Task statement:
Copy the listing below line for line, with no changes.

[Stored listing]

----------------

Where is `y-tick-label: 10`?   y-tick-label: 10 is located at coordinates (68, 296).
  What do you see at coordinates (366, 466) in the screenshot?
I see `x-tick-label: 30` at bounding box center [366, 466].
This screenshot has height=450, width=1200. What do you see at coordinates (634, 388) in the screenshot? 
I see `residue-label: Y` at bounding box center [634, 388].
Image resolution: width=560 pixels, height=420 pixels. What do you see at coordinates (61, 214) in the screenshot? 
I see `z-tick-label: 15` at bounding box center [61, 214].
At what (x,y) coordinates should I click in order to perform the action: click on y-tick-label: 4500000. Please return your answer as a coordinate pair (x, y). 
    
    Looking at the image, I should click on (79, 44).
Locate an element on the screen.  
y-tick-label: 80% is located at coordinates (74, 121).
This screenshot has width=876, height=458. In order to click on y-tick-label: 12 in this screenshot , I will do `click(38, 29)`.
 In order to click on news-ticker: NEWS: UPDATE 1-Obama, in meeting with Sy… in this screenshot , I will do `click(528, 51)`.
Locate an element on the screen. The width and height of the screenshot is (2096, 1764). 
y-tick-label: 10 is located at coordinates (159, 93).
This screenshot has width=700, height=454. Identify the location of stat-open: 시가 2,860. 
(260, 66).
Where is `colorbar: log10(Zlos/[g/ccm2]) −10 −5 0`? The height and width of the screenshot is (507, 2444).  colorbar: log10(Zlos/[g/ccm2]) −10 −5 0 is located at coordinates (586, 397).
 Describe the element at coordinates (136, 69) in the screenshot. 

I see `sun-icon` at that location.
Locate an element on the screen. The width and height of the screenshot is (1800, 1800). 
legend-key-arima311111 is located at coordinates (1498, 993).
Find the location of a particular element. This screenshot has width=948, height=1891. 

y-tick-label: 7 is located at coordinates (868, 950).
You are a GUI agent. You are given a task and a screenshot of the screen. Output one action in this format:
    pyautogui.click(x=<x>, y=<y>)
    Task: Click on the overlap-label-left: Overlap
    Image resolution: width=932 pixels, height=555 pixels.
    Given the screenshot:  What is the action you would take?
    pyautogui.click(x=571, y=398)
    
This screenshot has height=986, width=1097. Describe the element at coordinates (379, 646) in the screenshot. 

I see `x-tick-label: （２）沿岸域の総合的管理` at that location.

----------------

Reply to the exercise:
Where is `y-tick-label: 10`?   y-tick-label: 10 is located at coordinates (68, 296).
  What do you see at coordinates (366, 466) in the screenshot?
I see `x-tick-label: 30` at bounding box center [366, 466].
This screenshot has height=450, width=1200. What do you see at coordinates (634, 388) in the screenshot? 
I see `residue-label: Y` at bounding box center [634, 388].
Image resolution: width=560 pixels, height=420 pixels. What do you see at coordinates (61, 214) in the screenshot? 
I see `z-tick-label: 15` at bounding box center [61, 214].
At what (x,y) coordinates should I click in order to perform the action: click on y-tick-label: 4500000. Please return your answer as a coordinate pair (x, y). 
    
    Looking at the image, I should click on (79, 44).
Locate an element on the screen.  
y-tick-label: 80% is located at coordinates (74, 121).
This screenshot has width=876, height=458. In order to click on y-tick-label: 12 in this screenshot , I will do `click(38, 29)`.
 In order to click on news-ticker: NEWS: UPDATE 1-Obama, in meeting with Sy… in this screenshot , I will do `click(528, 51)`.
Locate an element on the screen. The width and height of the screenshot is (2096, 1764). 
y-tick-label: 10 is located at coordinates (159, 93).
This screenshot has width=700, height=454. Identify the location of stat-open: 시가 2,860. 
(260, 66).
Where is `colorbar: log10(Zlos/[g/ccm2]) −10 −5 0`? The height and width of the screenshot is (507, 2444).  colorbar: log10(Zlos/[g/ccm2]) −10 −5 0 is located at coordinates (586, 397).
 Describe the element at coordinates (136, 69) in the screenshot. 

I see `sun-icon` at that location.
Locate an element on the screen. The width and height of the screenshot is (1800, 1800). 
legend-key-arima311111 is located at coordinates (1498, 993).
Find the location of a particular element. This screenshot has width=948, height=1891. 

y-tick-label: 7 is located at coordinates (868, 950).
You are a GUI agent. You are given a task and a screenshot of the screen. Output one action in this format:
    pyautogui.click(x=<x>, y=<y>)
    Task: Click on the overlap-label-left: Overlap
    Image resolution: width=932 pixels, height=555 pixels.
    Given the screenshot:  What is the action you would take?
    pyautogui.click(x=571, y=398)
    
This screenshot has height=986, width=1097. Describe the element at coordinates (379, 646) in the screenshot. 

I see `x-tick-label: （２）沿岸域の総合的管理` at that location.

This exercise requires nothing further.